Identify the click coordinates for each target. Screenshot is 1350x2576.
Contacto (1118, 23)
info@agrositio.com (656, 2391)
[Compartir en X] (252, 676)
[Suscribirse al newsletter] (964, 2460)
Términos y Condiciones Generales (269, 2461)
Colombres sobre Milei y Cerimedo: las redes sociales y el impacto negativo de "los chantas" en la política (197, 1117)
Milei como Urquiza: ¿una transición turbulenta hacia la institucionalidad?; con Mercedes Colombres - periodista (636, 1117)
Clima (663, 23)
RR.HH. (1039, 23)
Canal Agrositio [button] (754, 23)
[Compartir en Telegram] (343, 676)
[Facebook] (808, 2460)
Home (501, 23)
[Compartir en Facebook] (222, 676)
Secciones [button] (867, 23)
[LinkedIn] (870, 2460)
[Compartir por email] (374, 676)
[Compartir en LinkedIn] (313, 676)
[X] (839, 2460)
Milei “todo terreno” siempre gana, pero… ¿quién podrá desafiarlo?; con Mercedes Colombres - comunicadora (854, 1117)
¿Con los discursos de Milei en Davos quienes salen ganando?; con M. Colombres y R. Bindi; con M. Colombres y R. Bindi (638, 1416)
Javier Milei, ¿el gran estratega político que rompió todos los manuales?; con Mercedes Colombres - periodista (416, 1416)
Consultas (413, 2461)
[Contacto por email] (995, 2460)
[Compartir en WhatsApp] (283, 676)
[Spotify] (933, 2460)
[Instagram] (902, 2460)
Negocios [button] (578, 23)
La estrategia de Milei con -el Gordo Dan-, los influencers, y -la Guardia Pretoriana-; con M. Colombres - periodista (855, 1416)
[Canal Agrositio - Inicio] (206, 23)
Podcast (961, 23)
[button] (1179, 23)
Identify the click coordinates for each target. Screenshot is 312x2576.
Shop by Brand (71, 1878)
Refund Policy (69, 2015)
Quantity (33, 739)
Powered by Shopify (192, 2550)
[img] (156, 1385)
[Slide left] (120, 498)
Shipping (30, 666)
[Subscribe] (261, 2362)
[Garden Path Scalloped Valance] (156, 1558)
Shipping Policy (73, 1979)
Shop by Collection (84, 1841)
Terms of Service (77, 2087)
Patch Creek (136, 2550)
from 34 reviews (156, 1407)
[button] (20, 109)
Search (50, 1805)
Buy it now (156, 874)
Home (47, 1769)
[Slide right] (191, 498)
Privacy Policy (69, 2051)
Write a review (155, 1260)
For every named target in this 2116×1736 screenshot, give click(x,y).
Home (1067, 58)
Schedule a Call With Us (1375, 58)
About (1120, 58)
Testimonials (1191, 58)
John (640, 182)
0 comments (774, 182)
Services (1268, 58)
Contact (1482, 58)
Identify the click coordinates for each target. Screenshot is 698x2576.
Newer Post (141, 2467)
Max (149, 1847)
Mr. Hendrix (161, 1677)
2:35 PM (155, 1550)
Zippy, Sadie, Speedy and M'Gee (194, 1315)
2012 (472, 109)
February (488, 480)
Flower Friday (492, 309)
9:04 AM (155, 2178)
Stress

#### THE PROBLEM:
Set down the line holding "Screenshot is 698x2576." and all later lines through the last one in the material above, exactly, and no other lines.

#### OUTPUT FOR THIS EXERCISE:
Identify the click coordinates for each target. Screenshot is 698x2576.
Newer Post (141, 2467)
Max (149, 1847)
Mr. Hendrix (161, 1677)
2:35 PM (155, 1550)
Zippy, Sadie, Speedy and M'Gee (194, 1315)
2012 (472, 109)
February (488, 480)
Flower Friday (492, 309)
9:04 AM (155, 2178)
Stress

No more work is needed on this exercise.